* [Target position records]
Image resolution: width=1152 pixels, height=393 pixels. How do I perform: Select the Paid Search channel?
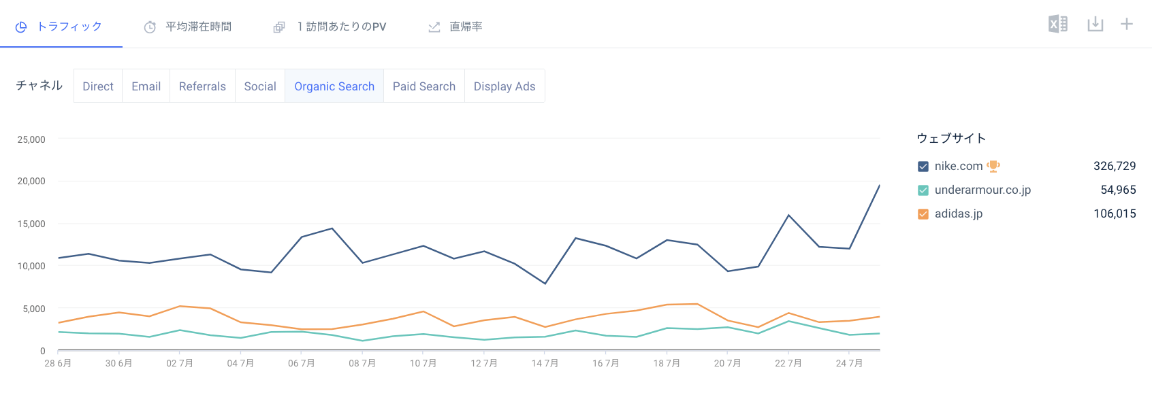point(423,86)
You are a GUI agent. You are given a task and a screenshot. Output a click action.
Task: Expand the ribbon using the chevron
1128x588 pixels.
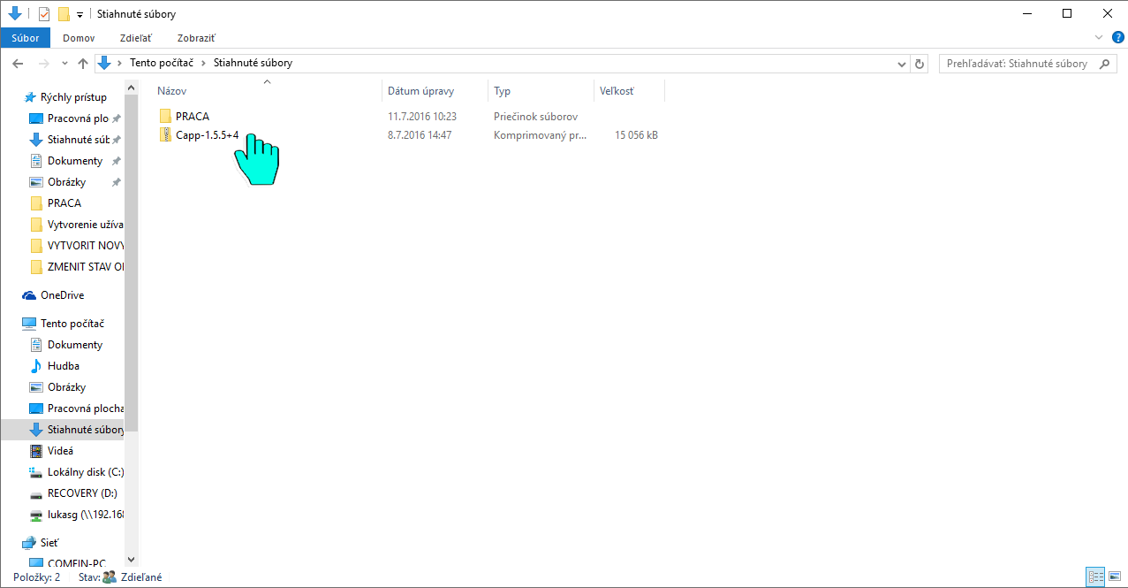coord(1099,38)
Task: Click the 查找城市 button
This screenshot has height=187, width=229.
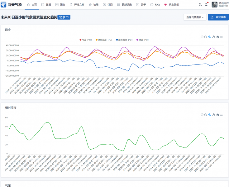Action: click(218, 17)
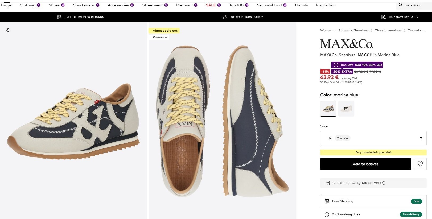
Task: Click the Add to basket button
Action: tap(365, 164)
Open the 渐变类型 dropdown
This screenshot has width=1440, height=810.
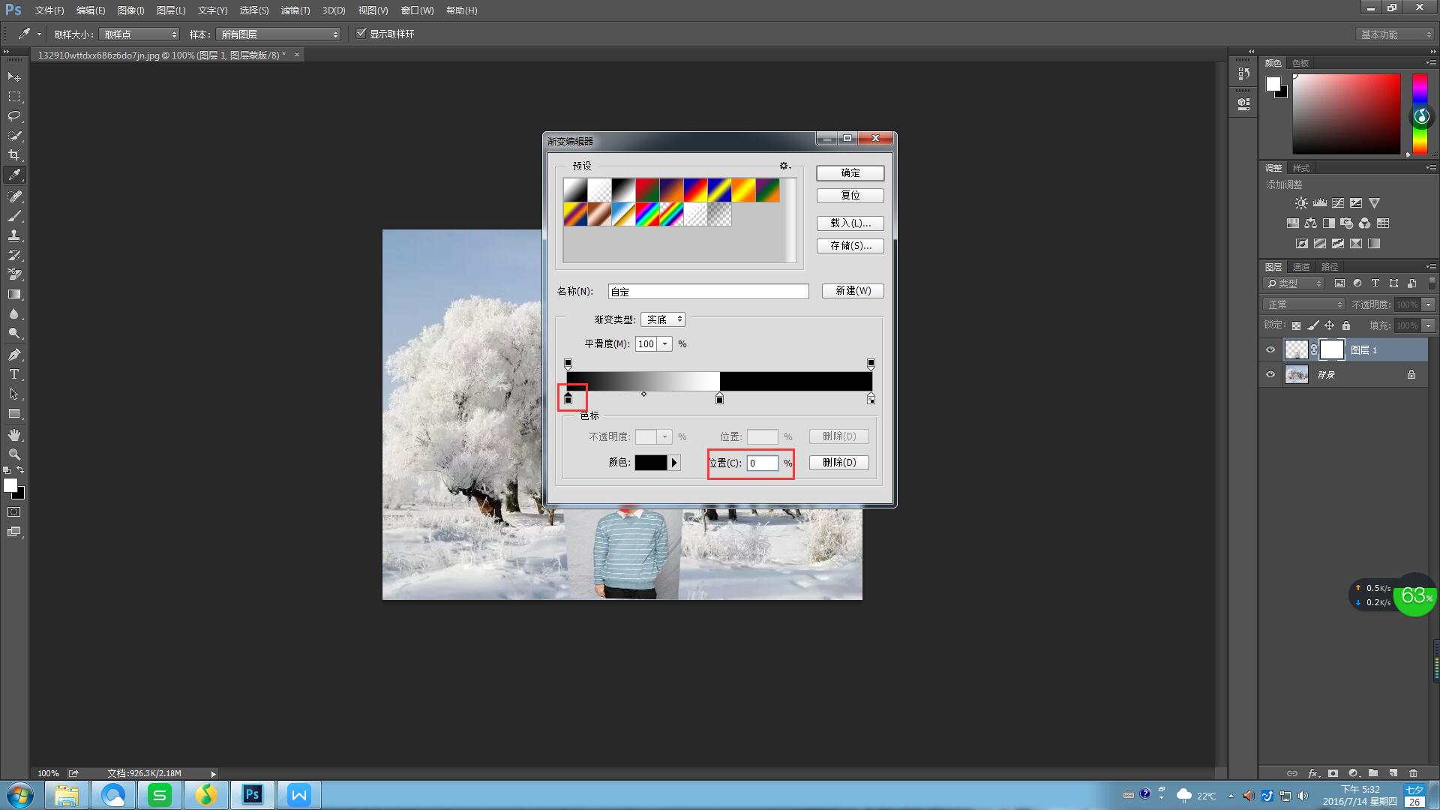click(663, 320)
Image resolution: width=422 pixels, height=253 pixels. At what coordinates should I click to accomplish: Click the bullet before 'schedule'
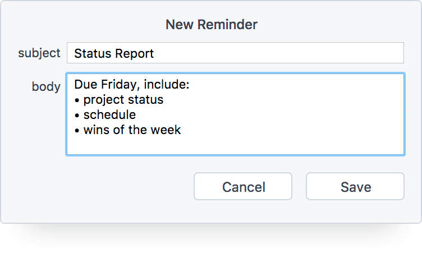[x=77, y=116]
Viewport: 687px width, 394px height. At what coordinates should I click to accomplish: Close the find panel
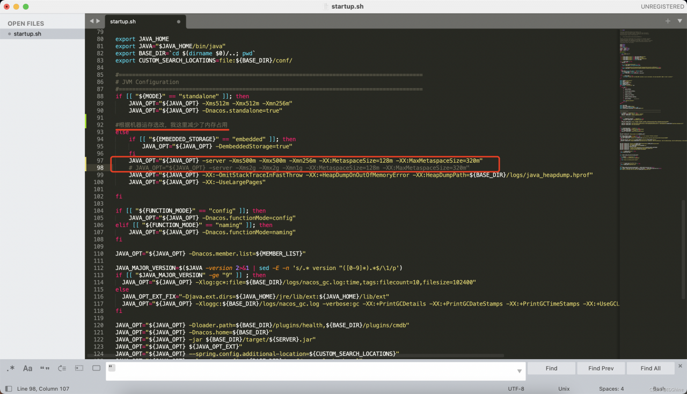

* [Exercise brief] Rewrite the items from the first line through the line containing "click(663, 320)", swapping "screenshot" for "image" and keeping everything else the same. Leave the pictures out of your answer.

* [Exercise response]
Image resolution: width=1152 pixels, height=393 pixels. How do I perform: Select the Paid Search channel?
point(423,86)
You are a GUI agent. You are given a task and a image. Output a click action.
Task: Expand the ribbon using the chevron
1128x588 pixels.
coord(1099,38)
Task: Click the 查找城市 button
This image has height=187, width=229.
Action: click(218, 17)
Task: Click the Add to basket button
Action: tap(365, 164)
Open the 渐变类型 dropdown
This image has width=1440, height=810.
click(663, 320)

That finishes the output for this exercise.